The Battle of Anthony’s Hill (also known as the Battle of King’s Hill or the Battle of Devil’s Gap) was an engagement that occurred December 25, 1864, in Tennessee during the American Civil War between combined Confederate cavalry and infantry units commanded by Maj. Gen. Nathan Bedford Forrest and Union forces commanded by Maj. Gen. James H. Wilson. The battle was a part of the 1864 Middle Tennessee Campaign.
General Forrest had been assigned by Lt. General John B. Hood to the command of the rear guard of the Army of Tennessee, which was in flight following the military disaster experienced at the Battle of Nashville on December 15–16, 1864. After evacuating Pulaski, Tennessee, on the evening of December 24, Forrest was confronted with the problem of slowing Wilson’s aggressive pursuit enough so that the Confederate army could complete the final 40 miles of its retreat to the Tennessee River.
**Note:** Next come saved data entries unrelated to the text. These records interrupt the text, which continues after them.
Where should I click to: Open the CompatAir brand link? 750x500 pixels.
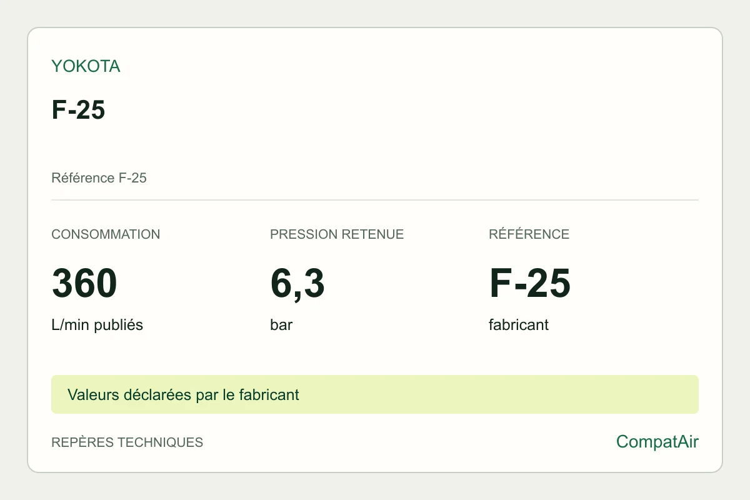[658, 442]
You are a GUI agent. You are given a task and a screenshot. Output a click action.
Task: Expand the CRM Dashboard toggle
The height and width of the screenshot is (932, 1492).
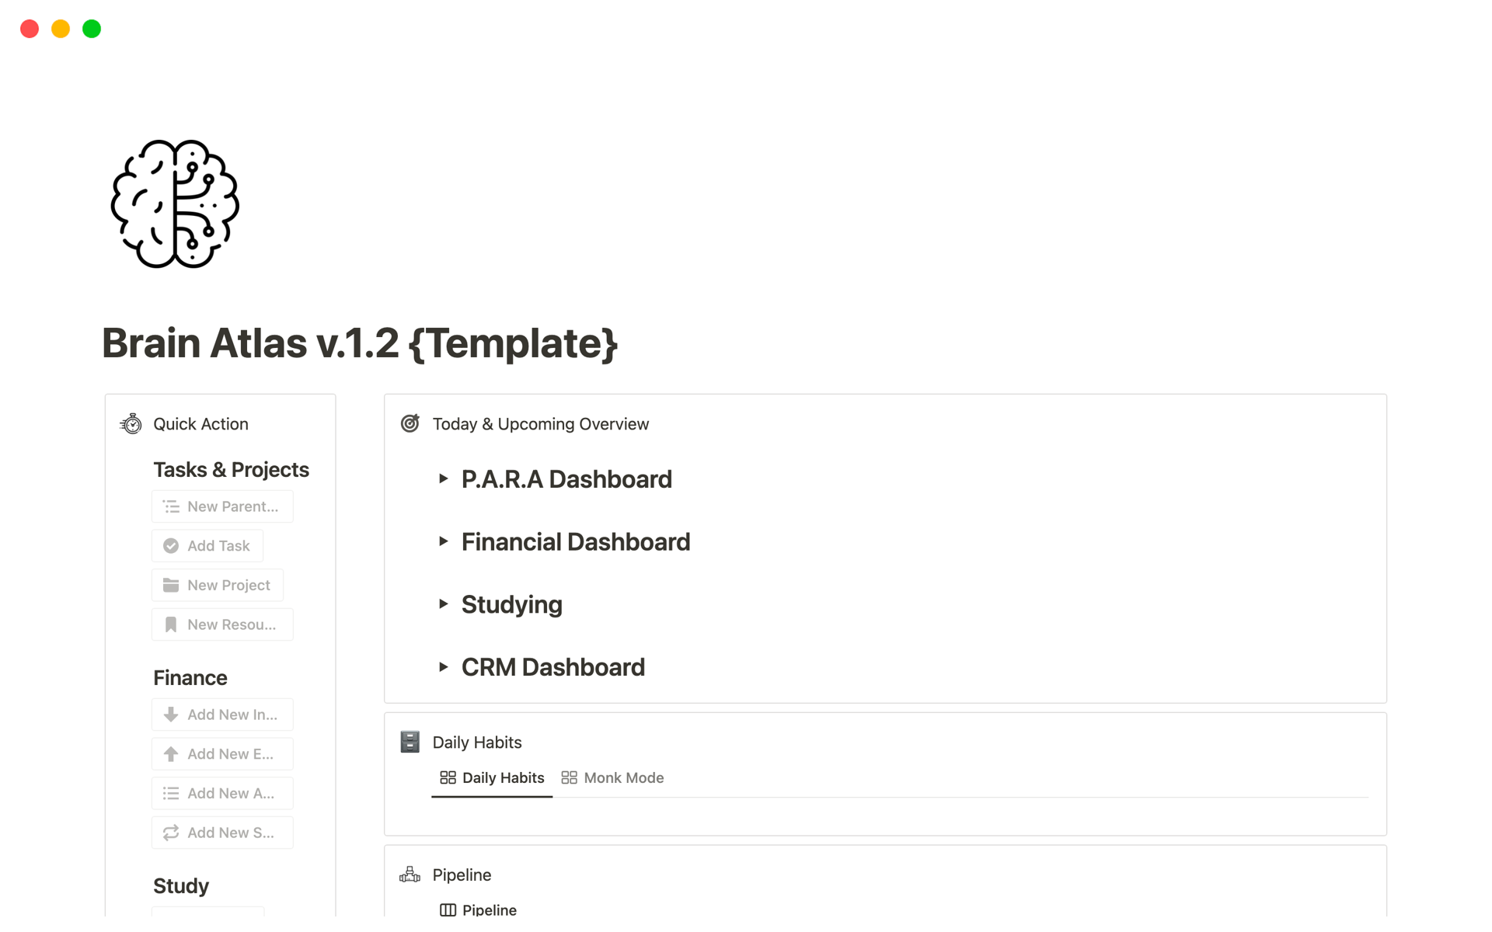pyautogui.click(x=443, y=667)
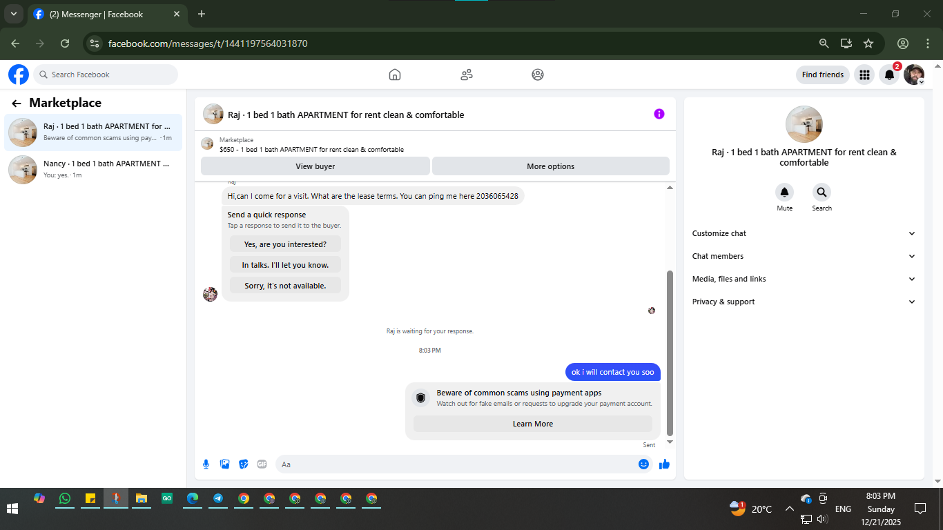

Believing he was pursuing an enemy ripe for capture, Wilson had his troops on the road early on Christmas Day. By 3:00 p.m. he was several miles south of Pulaski when he encountered Forrest’s skirmishers. Without hesitation he sent in pursuit three regiments of dismounted cavalry into a heavily wooded gorge leading to the top of Anthony’s Hill. Good progress was made until a rail barricade was encountered. Here, Forrest had posted his two brigades of infantry and two brigades of cavalry along with three masked field pieces. In moments, the Federal troops had been blasted back by heavy musketry in the direction from which they came, with Forrest’s men in rapid pursuit. Soon they encountered an additional brigade of Wilson’s troops who quickly joined the retreat. After capturing a Federal cannon, the Confederates continued in pursuit an additional half-mile until they struck a full division of Union cavalry. At this point, Forrest had chosen to disengage. His victorious troops returned up the hill to their original positions at the barricades, and then finally withdrew under the cover of darkness further south to Sugar Creek.
Forrest, who had already established a reputation for bold offensive action, displayed at Anthony’s Hill an equal mastery of defensive warfare. His stands there and the following day at Sugar Creek bought important time for the stricken army to flee for safety behind the Tennessee River. That the Army of Tennessee survived to cross the river safely on December 26–28 barely hours ahead of their pursuers, and continued to fight into the following spring is due almost completely to Forrest’s performance in delaying the Union pursuit.